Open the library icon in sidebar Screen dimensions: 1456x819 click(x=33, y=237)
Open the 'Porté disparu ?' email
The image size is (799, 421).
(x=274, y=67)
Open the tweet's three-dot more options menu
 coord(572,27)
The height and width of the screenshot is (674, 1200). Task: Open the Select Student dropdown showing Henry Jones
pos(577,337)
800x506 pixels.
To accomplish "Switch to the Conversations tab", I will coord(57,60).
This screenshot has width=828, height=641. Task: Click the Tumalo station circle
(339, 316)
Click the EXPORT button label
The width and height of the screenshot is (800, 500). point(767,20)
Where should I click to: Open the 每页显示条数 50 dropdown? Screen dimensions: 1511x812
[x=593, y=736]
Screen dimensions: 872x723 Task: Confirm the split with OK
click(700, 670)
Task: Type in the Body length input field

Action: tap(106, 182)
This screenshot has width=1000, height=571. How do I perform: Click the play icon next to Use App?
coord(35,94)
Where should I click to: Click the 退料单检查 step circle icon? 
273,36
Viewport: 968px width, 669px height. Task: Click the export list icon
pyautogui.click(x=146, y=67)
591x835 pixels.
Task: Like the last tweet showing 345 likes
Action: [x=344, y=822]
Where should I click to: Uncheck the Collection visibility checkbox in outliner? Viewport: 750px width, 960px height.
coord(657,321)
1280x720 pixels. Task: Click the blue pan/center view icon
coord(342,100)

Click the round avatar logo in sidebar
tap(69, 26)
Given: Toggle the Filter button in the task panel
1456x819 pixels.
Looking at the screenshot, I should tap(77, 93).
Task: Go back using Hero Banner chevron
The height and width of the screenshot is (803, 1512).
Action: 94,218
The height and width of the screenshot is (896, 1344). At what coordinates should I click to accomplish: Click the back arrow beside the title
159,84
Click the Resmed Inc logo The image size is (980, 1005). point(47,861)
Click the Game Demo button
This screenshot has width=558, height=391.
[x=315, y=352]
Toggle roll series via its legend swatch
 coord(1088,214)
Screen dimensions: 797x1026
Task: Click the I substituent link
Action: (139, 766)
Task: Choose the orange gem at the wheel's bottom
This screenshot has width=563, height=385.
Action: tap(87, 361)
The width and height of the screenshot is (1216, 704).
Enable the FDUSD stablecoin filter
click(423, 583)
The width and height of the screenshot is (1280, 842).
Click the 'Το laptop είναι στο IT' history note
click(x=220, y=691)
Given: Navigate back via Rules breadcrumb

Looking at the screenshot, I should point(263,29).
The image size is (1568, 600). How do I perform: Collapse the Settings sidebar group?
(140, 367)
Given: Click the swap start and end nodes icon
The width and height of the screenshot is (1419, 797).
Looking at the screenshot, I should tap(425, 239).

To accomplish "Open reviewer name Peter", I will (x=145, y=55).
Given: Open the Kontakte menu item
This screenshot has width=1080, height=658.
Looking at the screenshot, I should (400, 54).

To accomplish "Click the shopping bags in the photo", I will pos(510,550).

==========

Short exercise: Render all of the records above as a JSON list of strings, one string per line, leaving out blank lines.

Answer for the task:
[
  "Open the library icon in sidebar Screen dimensions: 1456x819 click(x=33, y=237)",
  "Open the 'Porté disparu ?' email",
  "The image size is (799, 421).",
  "(x=274, y=67)",
  "Open the tweet's three-dot more options menu",
  " coord(572,27)",
  "The height and width of the screenshot is (674, 1200). Task: Open the Select Student dropdown showing Henry Jones",
  "pos(577,337)",
  "800x506 pixels.",
  "To accomplish \"Switch to the Conversations tab\", I will coord(57,60).",
  "This screenshot has width=828, height=641. Task: Click the Tumalo station circle",
  "(339, 316)",
  "Click the EXPORT button label",
  "The width and height of the screenshot is (800, 500). point(767,20)",
  "Where should I click to: Open the 每页显示条数 50 dropdown? Screen dimensions: 1511x812",
  "[x=593, y=736]",
  "Screen dimensions: 872x723 Task: Confirm the split with OK",
  "click(700, 670)",
  "Task: Type in the Body length input field",
  "Action: tap(106, 182)",
  "This screenshot has width=1000, height=571. How do I perform: Click the play icon next to Use App?",
  "coord(35,94)",
  "Where should I click to: Click the 退料单检查 step circle icon? ",
  "273,36",
  "Viewport: 968px width, 669px height. Task: Click the export list icon",
  "pyautogui.click(x=146, y=67)",
  "591x835 pixels.",
  "Task: Like the last tweet showing 345 likes",
  "Action: [x=344, y=822]",
  "Where should I click to: Uncheck the Collection visibility checkbox in outliner? Viewport: 750px width, 960px height.",
  "coord(657,321)",
  "1280x720 pixels. Task: Click the blue pan/center view icon",
  "coord(342,100)",
  "Click the round avatar logo in sidebar",
  "tap(69, 26)",
  "Given: Toggle the Filter button in the task panel",
  "1456x819 pixels.",
  "Looking at the screenshot, I should tap(77, 93).",
  "Task: Go back using Hero Banner chevron",
  "The height and width of the screenshot is (803, 1512).",
  "Action: 94,218",
  "The height and width of the screenshot is (896, 1344). At what coordinates should I click to accomplish: Click the back arrow beside the title",
  "159,84",
  "Click the Resmed Inc logo The image size is (980, 1005). point(47,861)",
  "Click the Game Demo button",
  "This screenshot has width=558, height=391.",
  "[x=315, y=352]",
  "Toggle roll series via its legend swatch",
  " coord(1088,214)",
  "Screen dimensions: 797x1026",
  "Task: Click the I substituent link",
  "Action: (139, 766)",
  "Task: Choose the orange gem at the wheel's bottom",
  "This screenshot has width=563, height=385.",
  "Action: tap(87, 361)",
  "The width and height of the screenshot is (1216, 704).",
  "Enable the FDUSD stablecoin filter",
  "click(423, 583)",
  "The width and height of the screenshot is (1280, 842).",
  "Click the 'Το laptop είναι στο IT' history note",
  "click(x=220, y=691)",
  "Given: Navigate back via Rules breadcrumb",
  "Looking at the screenshot, I should point(263,29).",
  "The image size is (1568, 600). How do I perform: Collapse the Settings sidebar group?",
  "(140, 367)",
  "Given: Click the swap start and end nodes icon",
  "The width and height of the screenshot is (1419, 797).",
  "Looking at the screenshot, I should tap(425, 239).",
  "To accomplish \"Open reviewer name Peter\", I will (x=145, y=55).",
  "Given: Open the Kontakte menu item",
  "This screenshot has width=1080, height=658.",
  "Looking at the screenshot, I should (400, 54).",
  "To accomplish \"Click the shopping bags in the photo\", I will pos(510,550)."
]